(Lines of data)
================

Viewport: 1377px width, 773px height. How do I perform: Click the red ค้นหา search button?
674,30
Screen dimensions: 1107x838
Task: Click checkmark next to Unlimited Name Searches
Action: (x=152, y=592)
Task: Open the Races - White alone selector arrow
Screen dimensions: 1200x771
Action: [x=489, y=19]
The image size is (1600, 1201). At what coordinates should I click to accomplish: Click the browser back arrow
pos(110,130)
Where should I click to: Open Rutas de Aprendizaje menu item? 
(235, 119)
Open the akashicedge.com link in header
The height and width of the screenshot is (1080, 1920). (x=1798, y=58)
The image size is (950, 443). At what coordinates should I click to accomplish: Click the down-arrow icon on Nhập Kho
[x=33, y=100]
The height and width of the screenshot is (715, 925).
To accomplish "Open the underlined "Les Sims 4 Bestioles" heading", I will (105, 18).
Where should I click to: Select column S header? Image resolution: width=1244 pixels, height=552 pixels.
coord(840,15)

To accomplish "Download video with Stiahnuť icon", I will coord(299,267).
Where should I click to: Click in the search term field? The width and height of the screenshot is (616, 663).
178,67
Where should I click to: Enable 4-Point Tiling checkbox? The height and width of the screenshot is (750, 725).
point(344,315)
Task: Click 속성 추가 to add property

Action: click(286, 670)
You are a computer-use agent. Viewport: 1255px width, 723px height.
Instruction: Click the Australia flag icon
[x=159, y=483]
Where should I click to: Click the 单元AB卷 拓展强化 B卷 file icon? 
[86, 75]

================

▶ Your task
Pull out every line of the entries above that contains the string "will", where uppercase and lowercase count as different.

▶ Solution below
To accomplish "Open the underlined "Les Sims 4 Bestioles" heading", I will (105, 18).
To accomplish "Download video with Stiahnuť icon", I will coord(299,267).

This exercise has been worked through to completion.